American businessman

William Wallace Cargill (December 15, 1844 - October 17, 1909) was an American businessman. In 1865, he founded Cargill, which by 2008 was the largest privately held corporation in the United States in terms of revenue, employing over 150,000 people in 68 countries.

==Early life==
William Wallace Cargill was born on December 15, 1844, in Port Jefferson, New York. He was the third of seven children of Scottish sea captain William Dick Cargill, who had emigrated to New York in the late 1830s. His mother, Edna Davis, was a native of New York. In 1856, Cargill's parents relocated to Janesville, Wisconsin, to pursue an agricultural life.

==Career==
In 1865, William W. Cargill started a small grain-storage business in Conover, Iowa, which eventually grew to become Cargill, Incorporated.

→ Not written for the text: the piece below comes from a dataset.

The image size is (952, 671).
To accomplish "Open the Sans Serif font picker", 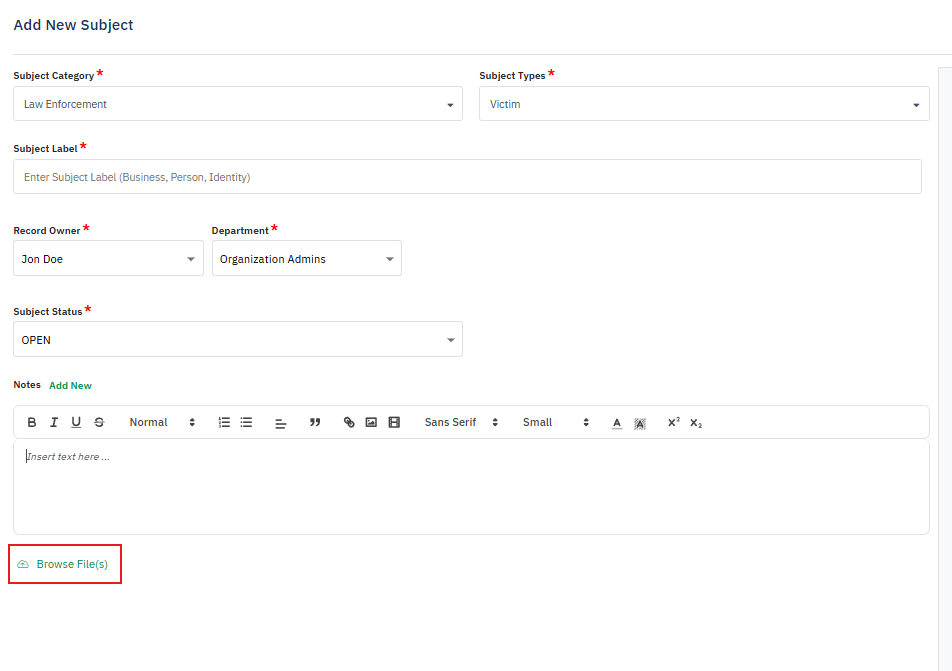I will (460, 423).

In 1867, he was joined by two of his younger brothers, Sam and Sylvester, in Lime Springs, Iowa, where Cargill built a grain flat house and opened a lumberyard. In 1875, another younger brother, James F. Cargill, joined the company.

==Personal life==
Cargill married Ellen Theresa "Ella" Stowell on October 1, 1868. They had four children together:
- William Samuel "Will" Cargill, whose wife was Mary MacMillan Cargill
- Edna Clara Cargill (1871-1963), who married John H. MacMillan Sr. (1869-1940)
- Emma Cargill, who married Fred M. Hanchette
- Austen Cargill, whose wife was Anne Ray Cargill

==Later life and death==
In 1904, Cargill suffered from a stroke, which prompted his retirement from most day-to-day work in the company. In October 1909, Cargill became ill during a trip to Montana. He returned home and was treated, but died of pneumonia on October 17, 1909.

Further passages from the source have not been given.